A (IN)ESPERADA VISITA DA VIOLÊNCIA
Apesar da violência crescente no país e mesmo em minha cidade nunca pensei ficar refém da mesma, tendemos a acreditar que estas coisas só acontecem no vizinho, mas aconteceu comigo. Era apenas uma segunda-feira como outra qualquer, quase todos haviam saído ou ainda não haviam retornado do trabalho, em casa apenas eu e Gidalya – a menina que mora comigo. Estava em meu quarto lendo quando ela entrou muito pálida seguida de um rapaz, falou alguma coisa que não entendi.
O rapaz anunciou que queria apenas que eu o ajudasse. Pensei tratar-se de um pedinte que tendo encontrado o portão aberto tivesse invadido a casa, só quando ele repetiu que queria apenas o dinheiro e os celulares e que não queria fazer nada contra gente eu entendi tratar-se de um assalto. Estranhamente calma argumentei que não dispunha da quantia pedida, mas ele insistiu que queria dinheiro, qualquer quantidade, mas precisava do dinheiro.
Numa atitude estúpida disse-lhe que meu marido havia saído, mas voltava logo, ele podia sentar e esperar. Claro que ele não aceitou, percebi que ele estava completamente drogado e mal conseguia falar ou manter-se em pé. Então me levantei e disse que ia olhar se encontrava dinheiro na carteira dos meninos, ele seguiu na frente e eu a menina logo atrás, entrei no quarto de meu filho e abri as gavetas, mostrei-lhe que não havia dinheiro em casa.
Fomos para o outro quarto, lá ele pegou um celular e colocou no bolso, quando ele abaixou-se para abrir as gavetas percebi que a arma que ele usava era uma faca enferrujada sem cabo ou ponta, então puxei o braço de minha companheira e corri para rua deixando-o sozinho dentro de casa. Chegando à calçada não vi ninguém na rua e comecei a gritar por socorro. Os vizinhos começaram a aparecer e tudo que eu conseguia falar era: liguem para polícia, tem um homem armado lá em casa.
A essas alturas surgiu gente de todo lado, alguém ligou para a polícia, outros foram avisar aos vizinhos da rua dos fundos para ficarem alertas; a polícia, como de praxe, demorou anos para chegar, mais calma consegui dizer que a arma na verdade era uma faca, alguns vizinhos reuniram-se e resolveram entrar lá em casa. Ele já havia fugido levando apenas dois celulares, meu notebook estava suspenso, creio que ele tentou levar e não consegui livrar-se dos fios. Os policiais entraram em todos os muros e casas a pedido de seus proprietários, mas o jovem assaltante não foi encontrado.
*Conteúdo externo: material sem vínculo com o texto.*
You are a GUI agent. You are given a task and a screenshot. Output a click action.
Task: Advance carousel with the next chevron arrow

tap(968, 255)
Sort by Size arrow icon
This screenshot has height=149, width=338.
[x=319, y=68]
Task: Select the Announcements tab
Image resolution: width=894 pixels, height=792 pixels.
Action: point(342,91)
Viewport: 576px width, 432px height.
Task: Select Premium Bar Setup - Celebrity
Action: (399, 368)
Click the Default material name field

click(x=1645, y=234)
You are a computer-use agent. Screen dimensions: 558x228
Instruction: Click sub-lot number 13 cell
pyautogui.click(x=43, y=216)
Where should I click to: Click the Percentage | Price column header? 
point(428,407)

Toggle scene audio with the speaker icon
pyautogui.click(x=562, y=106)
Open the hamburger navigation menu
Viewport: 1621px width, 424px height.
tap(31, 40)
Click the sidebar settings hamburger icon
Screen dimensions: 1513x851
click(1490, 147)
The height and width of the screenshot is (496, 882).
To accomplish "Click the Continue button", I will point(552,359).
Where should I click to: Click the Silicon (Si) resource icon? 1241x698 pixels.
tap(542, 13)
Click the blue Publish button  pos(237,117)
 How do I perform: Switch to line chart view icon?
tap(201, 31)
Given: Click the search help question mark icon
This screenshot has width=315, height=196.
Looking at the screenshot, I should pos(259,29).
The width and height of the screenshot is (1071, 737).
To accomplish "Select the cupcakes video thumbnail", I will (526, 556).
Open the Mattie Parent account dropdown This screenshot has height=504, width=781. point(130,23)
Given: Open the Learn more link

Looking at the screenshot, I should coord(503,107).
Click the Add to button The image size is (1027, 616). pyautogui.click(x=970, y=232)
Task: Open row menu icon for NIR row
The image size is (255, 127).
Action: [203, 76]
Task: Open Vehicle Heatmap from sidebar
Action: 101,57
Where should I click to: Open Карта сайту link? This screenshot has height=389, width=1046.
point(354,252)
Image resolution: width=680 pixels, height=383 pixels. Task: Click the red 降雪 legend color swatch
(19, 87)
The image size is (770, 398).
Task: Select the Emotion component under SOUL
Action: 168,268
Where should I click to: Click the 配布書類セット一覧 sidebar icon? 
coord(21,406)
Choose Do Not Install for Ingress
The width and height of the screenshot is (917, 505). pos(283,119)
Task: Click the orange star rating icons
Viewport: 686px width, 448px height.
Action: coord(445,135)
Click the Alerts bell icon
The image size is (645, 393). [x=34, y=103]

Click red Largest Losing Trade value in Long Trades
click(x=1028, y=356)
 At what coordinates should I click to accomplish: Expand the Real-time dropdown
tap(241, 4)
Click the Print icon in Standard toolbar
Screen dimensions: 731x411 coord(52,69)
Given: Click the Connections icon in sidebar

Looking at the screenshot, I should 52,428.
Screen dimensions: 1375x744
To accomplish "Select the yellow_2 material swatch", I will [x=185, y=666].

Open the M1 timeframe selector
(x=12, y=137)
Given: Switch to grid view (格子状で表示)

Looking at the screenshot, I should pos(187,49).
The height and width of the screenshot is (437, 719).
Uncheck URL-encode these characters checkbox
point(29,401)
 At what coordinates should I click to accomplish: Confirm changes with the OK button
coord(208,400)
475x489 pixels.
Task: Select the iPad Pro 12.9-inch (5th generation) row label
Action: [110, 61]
Tudo acabado, veio o medo. Tive um acesso de choro que quase não consigo me controlar. Pela primeira vez na vida percebi que as balas perdidas, a violência está sempre mais próxima do que imaginamos. Aquele belo rapaz, com a idade de meus filhos, fruto dos desajustes sociais poderia, em seu desespero, ter morrido ou matado alguém. Pelo estado em que ele se encontrava até eu, se fosse um pouco mais corajosa o teria rendido, pois assim como sai correndo deixando-o sozinha em casa eu poderia tê-lo trancado no quarto até a chegada da polícia. Mas o instinto de defesa da vida está acima de qualquer prudência ou atitude que você possa imaginar. Naquele momento eu só pensei em defender nossas vidas. Passado o momento você imagina mil coisas que poderia ter feito.
Apesar do susto agradeço a Deus por não ter sido ferida e pela coragem de minha jovem companheira que teve a faca encostada em seu pescoço e conseguiu manter-se calma o suficiente para não tornar ainda mais grave a situação, pois o que mais assustava era o estado que o jovem se encontrava. Esta foi sem dúvida uma das piores situações que já vivi. E nesse momento nos perguntamos: o que estão fazendo com nossos impostos? O que é feito com o dinheiro que deveria assegurar nossa segurança? Onde estão às escolas para estes adolescentes que deveriam estar aprendendo lições de cidadania e não aterrorizando as famílias? E nós, cidadãos, o que estamos fazendo, seremos exemplos a ser seguidos?